Daha bundan 20 yıl öncesine
kadar bilgiyi kontrol etmek ve bilgiye ulaşmayı engellemek
mümkündü. Gücü elinde tutanlar, insanları istedikleri gibi
bilgilendiriyor ve yönlendiriyorlardı. Dev kurumlar, tek
yönlü bilgilendirmeyle kendileri hakkında istedikleri algıyı
oluşturabiliyordu.
Bu kuruluşların içi başka, yarattıkları algı başkaydı.
İtibarlarını ise gizliliğe borçluydular. Bu “demir perde”
anlayışı çok yakın zamana kadar hepimizin hayatını etkileyen
en temel gerçekti. Devletler ve şirketler böyle bir
anlayışla yönetiliyordu. Bu anlayış, gücü elde ettikten
sonra onu her ne pahasına olursa olsun korumayı amaçlıyordu.

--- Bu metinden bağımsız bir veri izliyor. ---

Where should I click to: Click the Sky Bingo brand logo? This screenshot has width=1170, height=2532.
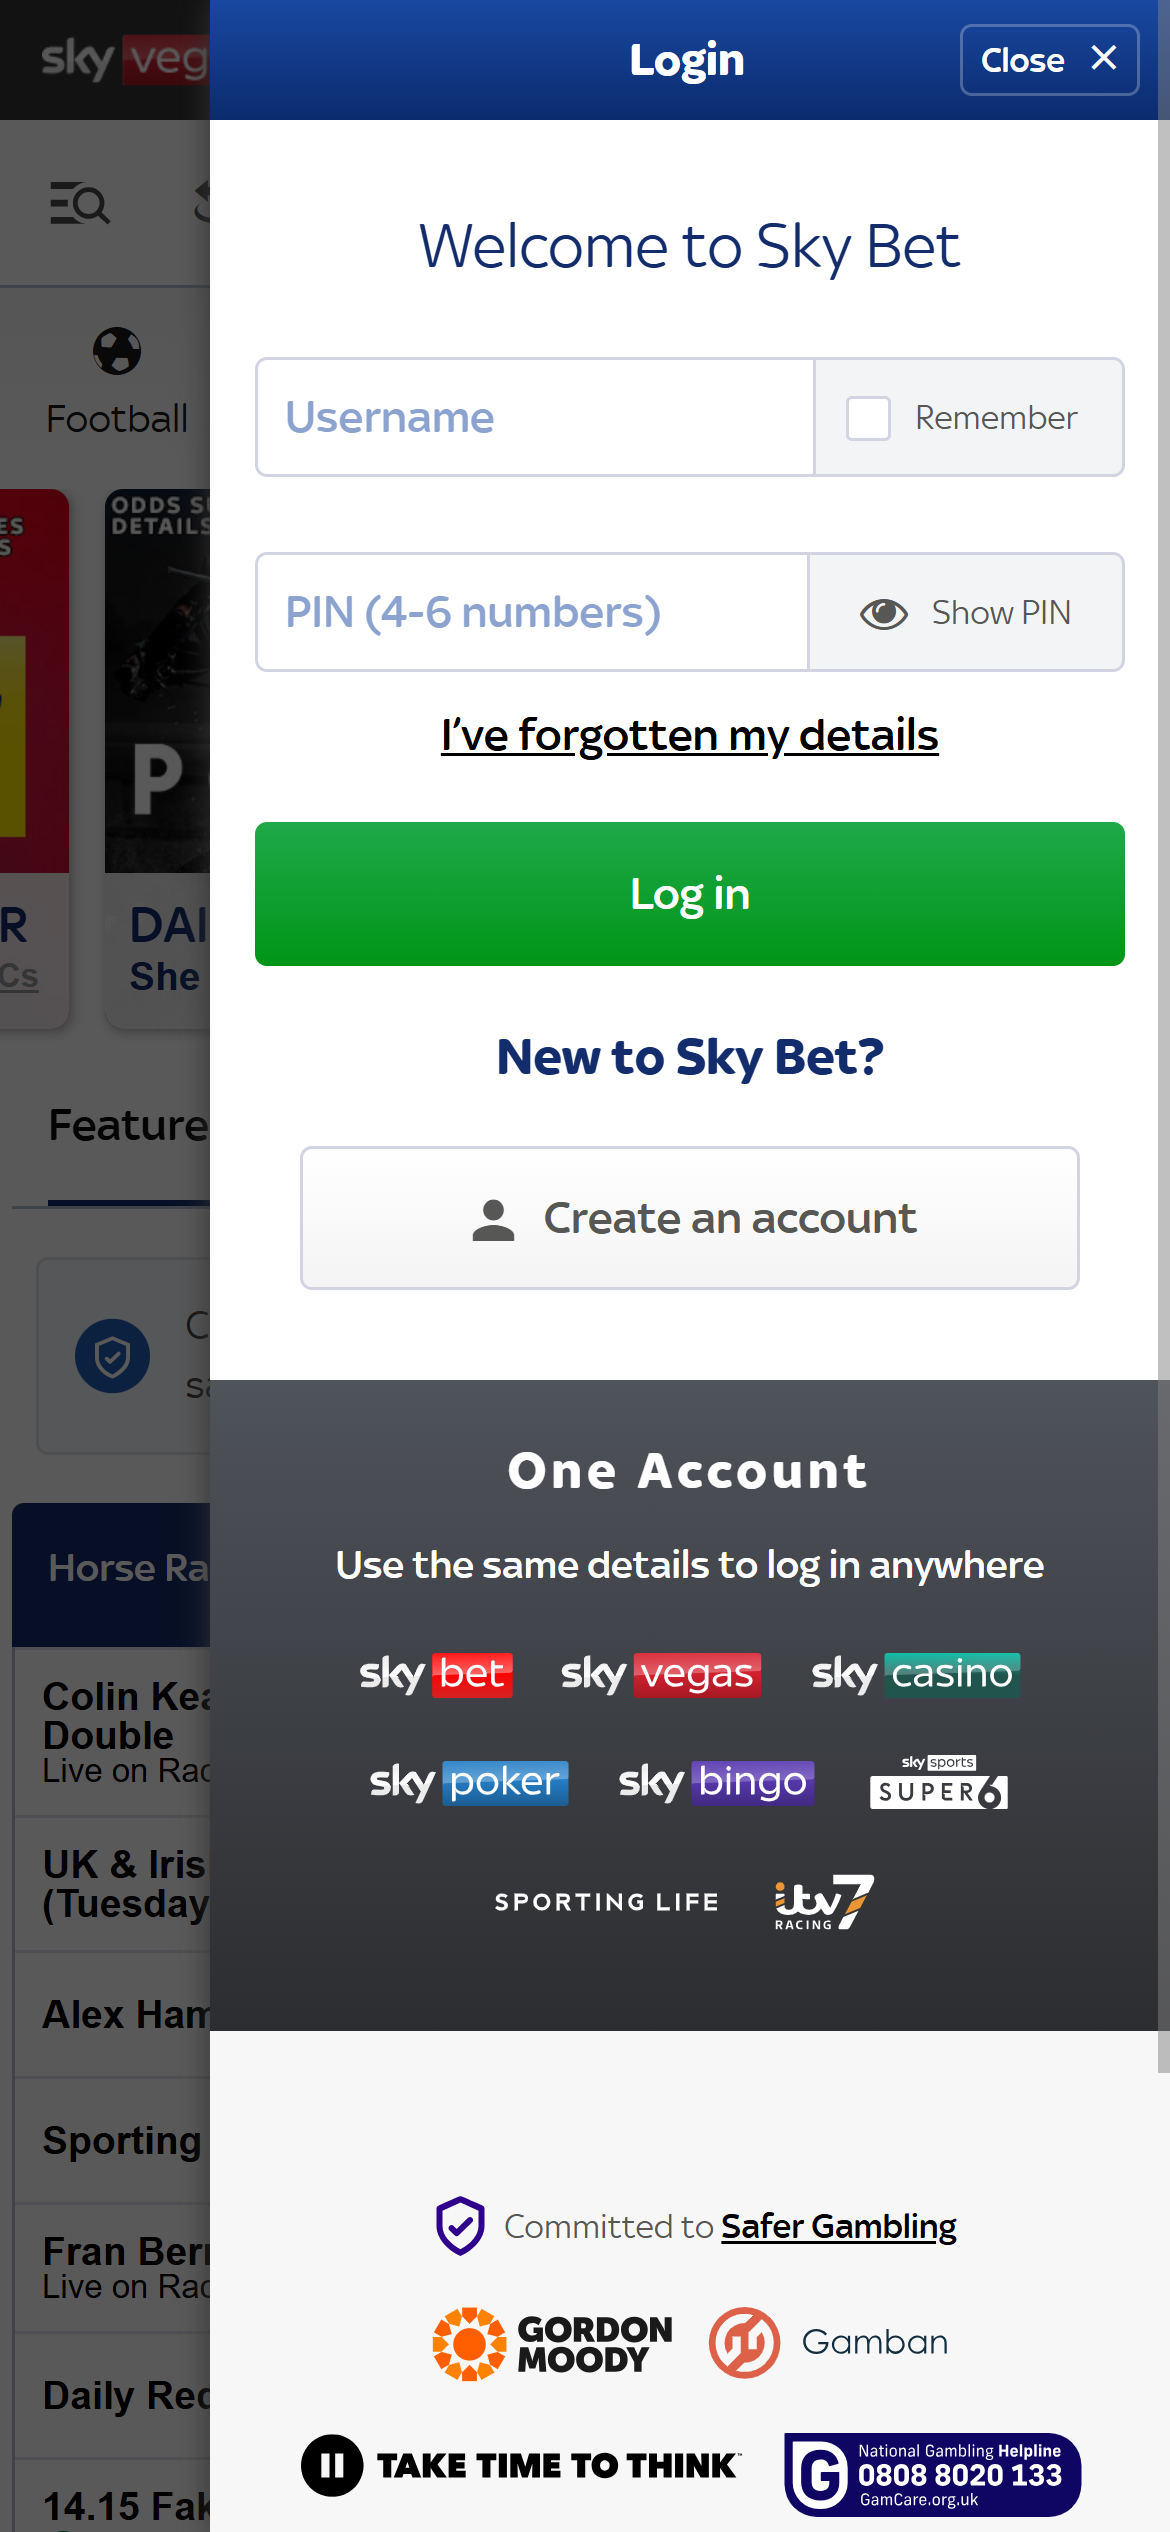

Bugün bir gencin, bir cep telefonuyla, herhangi bir kurumun
veya şirketin en kirli çamaşırlarını birkaç dakika içinde
tüm dünyaya duyurabilme gücüne sahip olduğu bir dünyada
yaşıyoruz.
Artık bilginin iktidarı küçük bir azınlıkta değil. Bugün
bilginin gücü, büyük kitlelere kaydı. İnternete sahip olan
herkes, isterse kimliğini bile açıklamadan, dünyadaki
herkese yayın yapma gücüne sahip. Bundan böyle şirketlerin,
kurumların ve devletlerin sırları artık güvence altında
değil; gizlilik tarihe gömüldü.
ABD ordusunda istihbarat sorumlusu olarak görev yapan 22
yaşındaki Bradley Manning , Lady Gaga CD’si içinde ABD
Dışişlerinin gizli yazışmalarını bütün dünyaya duyurdu.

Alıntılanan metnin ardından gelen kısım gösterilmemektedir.